### Excerpted data

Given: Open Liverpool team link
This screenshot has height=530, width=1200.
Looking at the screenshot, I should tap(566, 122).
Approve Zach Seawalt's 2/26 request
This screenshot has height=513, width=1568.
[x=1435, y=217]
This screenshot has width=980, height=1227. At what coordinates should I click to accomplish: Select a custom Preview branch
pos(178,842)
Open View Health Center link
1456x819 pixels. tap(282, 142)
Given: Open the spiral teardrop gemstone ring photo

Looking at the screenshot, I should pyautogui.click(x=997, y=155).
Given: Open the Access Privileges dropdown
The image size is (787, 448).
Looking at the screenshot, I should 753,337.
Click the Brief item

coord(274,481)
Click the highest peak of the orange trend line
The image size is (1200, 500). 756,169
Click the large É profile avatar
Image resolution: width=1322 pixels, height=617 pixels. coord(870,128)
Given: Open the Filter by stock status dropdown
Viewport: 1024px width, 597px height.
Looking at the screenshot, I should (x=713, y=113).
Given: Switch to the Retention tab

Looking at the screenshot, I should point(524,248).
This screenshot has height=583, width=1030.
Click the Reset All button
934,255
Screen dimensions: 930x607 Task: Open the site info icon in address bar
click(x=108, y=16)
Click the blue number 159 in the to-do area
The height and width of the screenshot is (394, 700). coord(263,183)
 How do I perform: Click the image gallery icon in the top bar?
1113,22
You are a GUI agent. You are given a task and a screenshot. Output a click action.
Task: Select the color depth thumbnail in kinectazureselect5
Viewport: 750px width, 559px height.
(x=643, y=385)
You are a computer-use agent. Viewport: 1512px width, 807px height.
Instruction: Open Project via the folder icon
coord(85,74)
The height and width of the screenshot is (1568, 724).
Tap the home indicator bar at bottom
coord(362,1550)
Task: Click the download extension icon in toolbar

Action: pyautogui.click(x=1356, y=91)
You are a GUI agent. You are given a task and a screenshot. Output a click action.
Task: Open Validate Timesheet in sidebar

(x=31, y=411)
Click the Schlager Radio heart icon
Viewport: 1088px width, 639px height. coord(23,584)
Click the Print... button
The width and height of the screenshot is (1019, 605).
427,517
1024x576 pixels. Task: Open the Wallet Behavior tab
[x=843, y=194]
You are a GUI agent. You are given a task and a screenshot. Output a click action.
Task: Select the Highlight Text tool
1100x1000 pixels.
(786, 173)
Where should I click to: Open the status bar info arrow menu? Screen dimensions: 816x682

### Exercise
Rewrite all the entries above as a numbered list with one line per number, leaving out the blank lines.

### Result for this task
1. Given: Open Liverpool team link
2. This screenshot has height=530, width=1200.
3. Looking at the screenshot, I should tap(566, 122).
4. Approve Zach Seawalt's 2/26 request
5. This screenshot has height=513, width=1568.
6. [x=1435, y=217]
7. This screenshot has width=980, height=1227. At what coordinates should I click to accomplish: Select a custom Preview branch
8. pos(178,842)
9. Open View Health Center link
10. 1456x819 pixels. tap(282, 142)
11. Given: Open the spiral teardrop gemstone ring photo
12. Looking at the screenshot, I should pyautogui.click(x=997, y=155).
13. Given: Open the Access Privileges dropdown
14. The image size is (787, 448).
15. Looking at the screenshot, I should 753,337.
16. Click the Brief item
17. coord(274,481)
18. Click the highest peak of the orange trend line
19. The image size is (1200, 500). 756,169
20. Click the large É profile avatar
21. Image resolution: width=1322 pixels, height=617 pixels. coord(870,128)
22. Given: Open the Filter by stock status dropdown
23. Viewport: 1024px width, 597px height.
24. Looking at the screenshot, I should (x=713, y=113).
25. Given: Switch to the Retention tab
26. Looking at the screenshot, I should point(524,248).
27. This screenshot has height=583, width=1030.
28. Click the Reset All button
29. 934,255
30. Screen dimensions: 930x607 Task: Open the site info icon in address bar
31. click(x=108, y=16)
32. Click the blue number 159 in the to-do area
33. The height and width of the screenshot is (394, 700). coord(263,183)
34.  How do I perform: Click the image gallery icon in the top bar?
35. 1113,22
36. You are a GUI agent. You are given a task and a screenshot. Output a click action.
37. Task: Select the color depth thumbnail in kinectazureselect5
38. Viewport: 750px width, 559px height.
39. (x=643, y=385)
40. You are a computer-use agent. Viewport: 1512px width, 807px height.
41. Instruction: Open Project via the folder icon
42. coord(85,74)
43. The height and width of the screenshot is (1568, 724).
44. Tap the home indicator bar at bottom
45. coord(362,1550)
46. Task: Click the download extension icon in toolbar
47. Action: pyautogui.click(x=1356, y=91)
48. You are a GUI agent. You are given a task and a screenshot. Output a click action.
49. Task: Open Validate Timesheet in sidebar
50. (x=31, y=411)
51. Click the Schlager Radio heart icon
52. Viewport: 1088px width, 639px height. coord(23,584)
53. Click the Print... button
54. The width and height of the screenshot is (1019, 605).
55. 427,517
56. 1024x576 pixels. Task: Open the Wallet Behavior tab
57. [x=843, y=194]
58. You are a GUI agent. You are given a task and a screenshot. Output a click action.
59. Task: Select the Highlight Text tool
60. 1100x1000 pixels.
61. (786, 173)
62. Where should I click to: Open the status bar info arrow menu? Screen dimensions: 816x682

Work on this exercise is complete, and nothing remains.